The next day, South Korean President Suk-yeol Yoon, visited the street where the incident happened with high ranking officials. After that, the president proclaimed a national mourning period from October 18 to November 05. Due to the national mourning period, many artists and celebrities canceled their concerts or events, and companies that also planned an event related to Halloween canceled or ended it early.

In front of the Itaewon subway station, white chrysanthemums were laid out, and short letters with grievances were written. Those who went there with friends visit again to pay tribute. Tributes were also being paid near where the incident happened to commemorate all the victims. The City of Seoul opened a group memorial altar for the victims of the incident until November 06.

Minister of the Interior And Safety, Sang-min Lee, who is in charge of Korea National Police and Korea National Fire Agency, noted the failures of the Korean authorities of Itaewon incident could have been prevented “by deploying police or firefighters in advance.” This meant the officials already knew that the incident could have been prevented by deploying police or firefighters. In addition, the Police Chief Hee-Keun Yoon took a large responsibility for delayed police and rescue deployment at the site.

More evidence that the government response lacked support is continuing to come to light. Im-Jae Lee, who was suspended from the head of Yongsan Police Station, appeared on the scene at about 11:00 PM, which was more than an hour after the official record. Police officials said that he was late because he didn’t take the vehicle due to a traffic jam from ambulances and police cars. In addition, new suspicions came out that a high ranking official from the police agency deleted the evidence of an early urgent report call regarding the incident in order to cover the inactivity of the police force.

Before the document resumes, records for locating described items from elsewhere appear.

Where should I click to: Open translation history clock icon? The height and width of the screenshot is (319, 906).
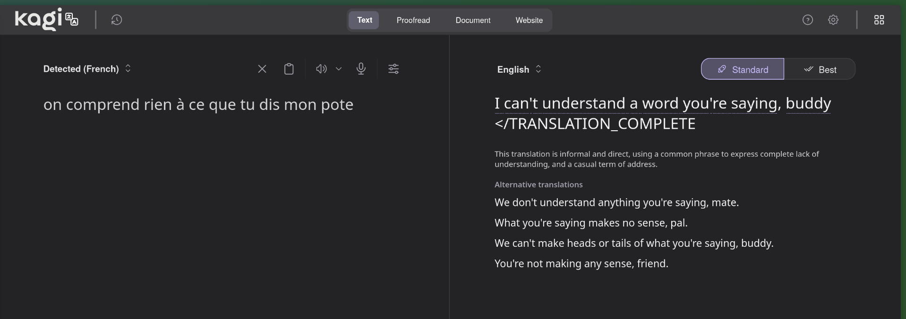click(x=117, y=20)
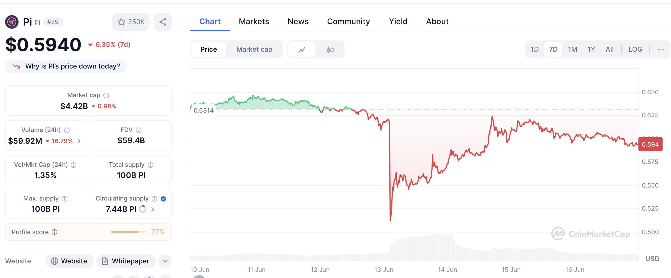
Task: Select the 1D time range
Action: 535,49
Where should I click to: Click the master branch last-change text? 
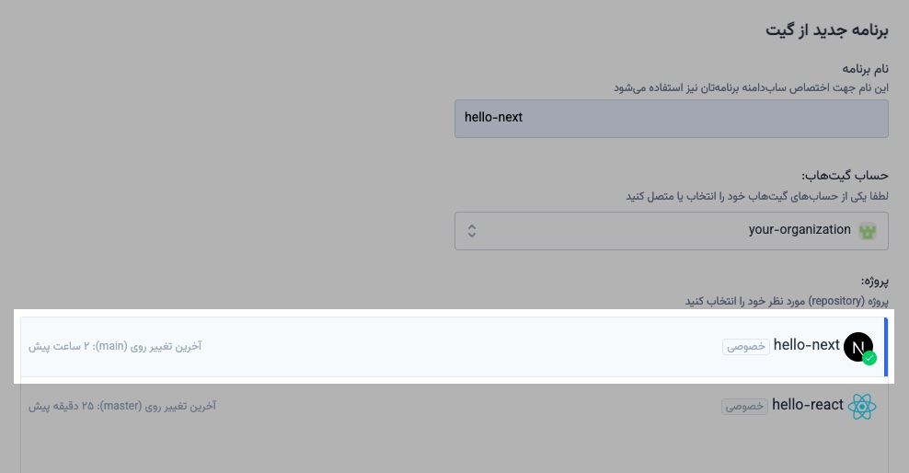pyautogui.click(x=122, y=406)

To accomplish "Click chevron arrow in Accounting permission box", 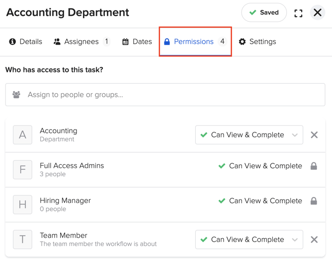I will 295,135.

Due to the crisis from Itaewon, the government plans to control the flow of subway users. It focused on certain stations that are known for being busy and highly dense. Some subway lines, especially during commuting hours, are called “hell-ways,” referring to how they do not have enough space to even stand up. Foreign press around the world reported the crisis, and Japan All-Nippon News Network (ANN) analyzed the situation by modeling the exact situation and reenacted instructions of coping with crowded places and preventing similar incidents.

Korean citizens’ trust toward the police has dropped because of this incident. The government must come up with guidelines or manuals to prevent similar incidents in the future, and make sure police are helping people who are in danger, in order to quell fears. Unlike Sewol Ferry - ferry collision incident that incurred 304 victims in 2014 Korea - which was distorted as a field of political dispute, some public argue that the politics should not be involved too deeply in this social incident. But the truth about the police's poor performance must be resolved, and made justice.